Articles in this section

Configuring Global Auditing Settings

Sara Levy
  • Updated
Follow

Configuring Global Auditing Settings via VAST Web UI

  1. From the left navigation menu, select Settings and then Auditing.

  2. Complete the General Settings:

    Audit directory name

    Specify a name for the audit directory. A directory of this name will be created directly under the root directory of the default tenant in the Element Store. Audit records are written to this directory.

    The default is .vast_audit_dir.

    Read-access Users

    List users to grant them read access to all files in the audit directory.

    Specify each user by user name. Enter a comma to start entering a new user. Each user name appears with a removal button so that you can remove if needed while you are editing the field.

    Tip

    To make the audit directory accessible to clients, create a view on the directory.

    Read-access Groups

    List groups to grant them read access to all files in the audit directory.

    Specify each group by group name. Enter a comma to start entering a new group. Each group name appears with a removal button so that you can remove if needed while you are editing the field.

    Tip

    To make the audit directory accessible to clients, create a view on the directory.

    Max audit file size

    The maximum size of each file of audit records in the audit directory. Audit records are written to subdirectories of the audit directory per CNode core. Records written to each directory roll over to a new file when the file reaches this size.

    This setting limits the size of each audit file, but it does not limit the total size of all audit files.

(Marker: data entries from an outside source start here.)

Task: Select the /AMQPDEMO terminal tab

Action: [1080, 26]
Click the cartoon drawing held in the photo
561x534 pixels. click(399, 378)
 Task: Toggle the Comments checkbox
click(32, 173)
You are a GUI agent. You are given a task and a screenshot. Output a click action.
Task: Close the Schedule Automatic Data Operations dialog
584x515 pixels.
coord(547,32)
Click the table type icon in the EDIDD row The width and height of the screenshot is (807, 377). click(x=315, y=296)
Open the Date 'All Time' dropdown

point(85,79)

    Specify the value with units of MB, GB, TB and so on.

    Default: 1024 MB

    Maximum audit directory size

    The maximum size of each file of audit records. Audit records are written to subdirectories of the audit directory per CNode core. Records written to each directory roll over to a new file when the file reaches this size.
    This setting limits the size of each audit file, but it does not limit the total size of all audit files.
    Specify the value with units of MB, GB, TB and so on.
    Default: 1024 MB

  3. Under Define retention period, select one of the following:

    • Keep Forever. Audit files are kept for an unlimited period of time.

    • Define Manually (default). Choose this option to manually set the retention period for keeping audit files. Enter an integer and select the unit of measurement from the dropdown. The default is one hour.

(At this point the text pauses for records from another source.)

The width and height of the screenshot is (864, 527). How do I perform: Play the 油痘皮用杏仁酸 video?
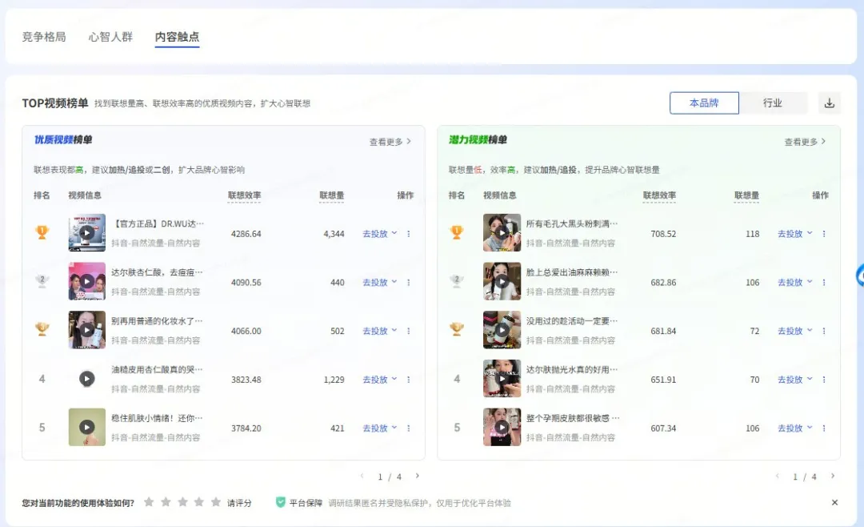(86, 379)
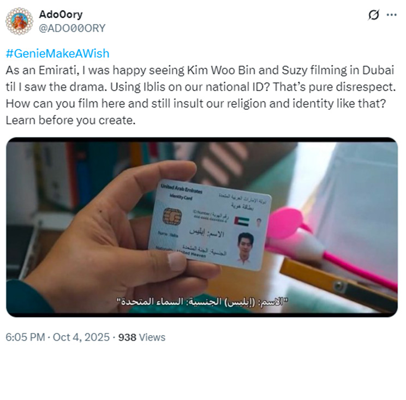
Task: Click the Grok slashed-circle icon
Action: point(374,15)
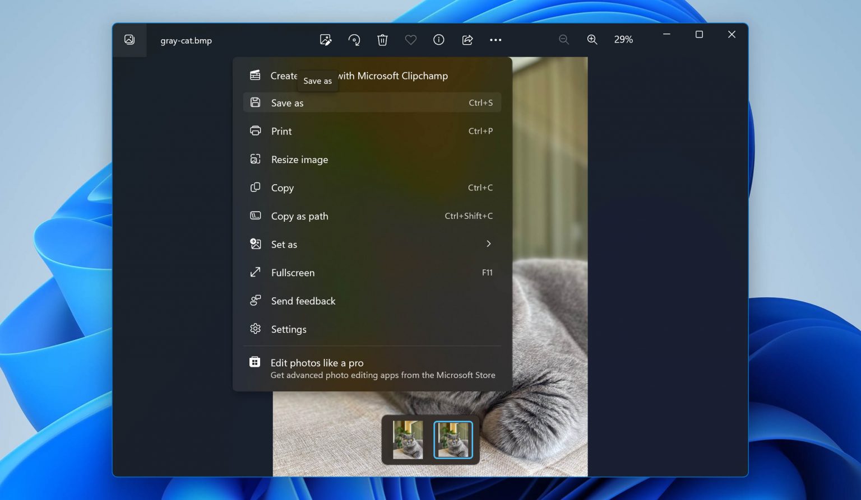Toggle the Favorite heart icon
861x500 pixels.
[411, 40]
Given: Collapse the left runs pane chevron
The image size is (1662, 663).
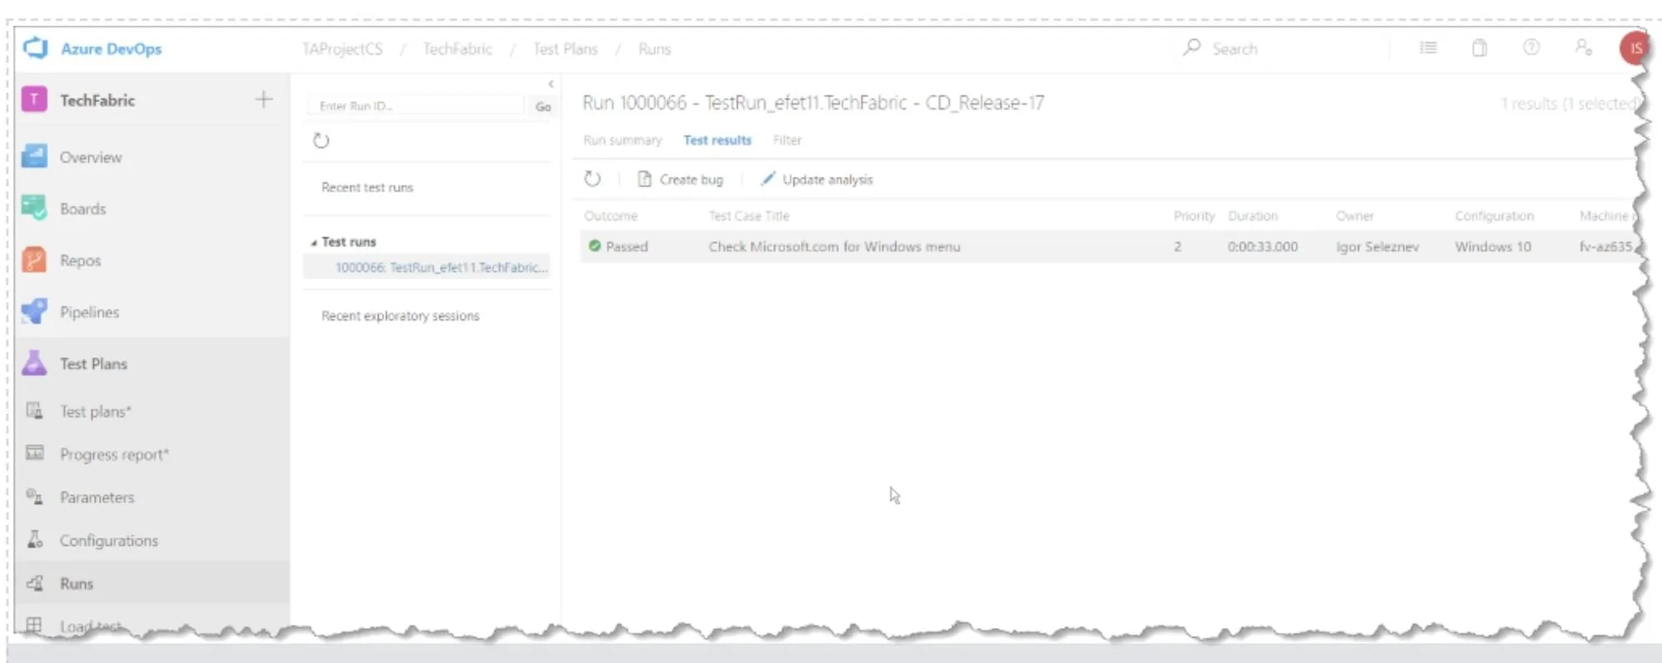Looking at the screenshot, I should pyautogui.click(x=551, y=84).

  4. Under Global Baseline Audit Settings, optionally set auditing settings to apply globally to all views. Any settings that you do not enable here can be set per view policy. Settings that you do enable here will apply to all views, even if the view policy does not have these settings.

    1. Set the Enable slider to the ON position. Default global audit settings are now enabled.

    2. From the Select protocols to assign operations dropdown, select one or more protocols to enable auditing of protocol operations. The following protocols are supported: NFSv3, NFSv4.1, SMB and S3.

    3. Under Operations to audit, choose one or more categories of operations to be audited for the protocol(s) for which auditing is enabled:

      • Create/Delete Files/Dirs/Objects. Operations that create or delete files, directories, or objects:

        NFSv3

        NFSv4.1

        SMB

        S3

        CREATE, when it creates a file

        MKDIR

        LINK

        SYMLINK

        MKNOD

        REMOVE

        RMDIR

        RENAME

        CREATE

        OPEN, when it creates a file

        LINK

        REMOVE

        RENAME

        CREATE, when it creates a new file or directory, or opens an existing file in delete-on-close mode

        SET_INFO, when it is used for delete on close or when it renames a file or directory

        Bucket-level operations:

        • CreateBucket

        • DeleteBucket

        Object-level operations:

        • PutObject

        • CopyObject

        • CreateMultipartUpload

        • AbortMultipartUpload

        • CompleteMultipartUpload

        • DeleteObject

        • DeleteObjects

      • Modify data/MD. Operations that modify data (this includes operations that change the file size) and metadata:

        NFSv3

        NFSv4.1

        SMB

        S3

        CREATE, when it truncates a file

        WRITE

        SETATTR

        SETACL

        OPEN, if it truncates an existing file

        WRITE

        SETATTR

        CREATE, if it truncates an existing file

        WRITE

        IOCTL on a file or directory, if it modifies data or metadata

        SET_INFO, when it changes metadata

        Bucket-level operations:

        • PutBucketAcl

        • PutBucketVersioning

        • PutObjectLockConfiguration

        • PutBucketLifecycleConfiguration

        • PutBucketTagging

        • DeleteBucketTagging

        Object-level operations:

        • PutObjectAcl

        • PutObjectRetention

        • PutObjectLegalHold

        • PutObjectTagging

        • DeleteObjectTagging

      • Read data. Operations that read data and metadata:

        NFSv3

        NFSv4.1

        SMB

        S3

        READ

        READDIR

        READDIRPLUS

        GETACL

        ACCESS, if the RPC failed or if the granted access is lower than the requested access

        READ

        GETATTR

        READDIR

        VERIFY

        READ

        QUERY_DIRECTORY

        Object-level operations:

        • GetObject

      • Session create/close. For sessions that use Kerberos 5 authentication (krb5, krb5i, or krb5p), the session creation and closing operations:

        NFSv3

        NFSv4.1

        SMB

        S3

        N/A

        Kerberos user token creation

        Kerberos user token deletion

        SESSION_SETUP

        LOGOFF

        N/A

    4. Optionally change the Audit record options:

      Log full path

      If enabled (default for all protocols), audit records contain the full Element Store path to the requested resource. This may affect performance. When disabled, the view path is recorded.

      Log username

      Disabled by default.

      If enabled, audit records contain the username (if a username can be retrieved from the auth provider).

  5. Click Save.

 

Configuring Global Auditing Settings via VAST CLI

  • To view the currently enabled global auditing settings, run the cluster show command with the --audit parameter.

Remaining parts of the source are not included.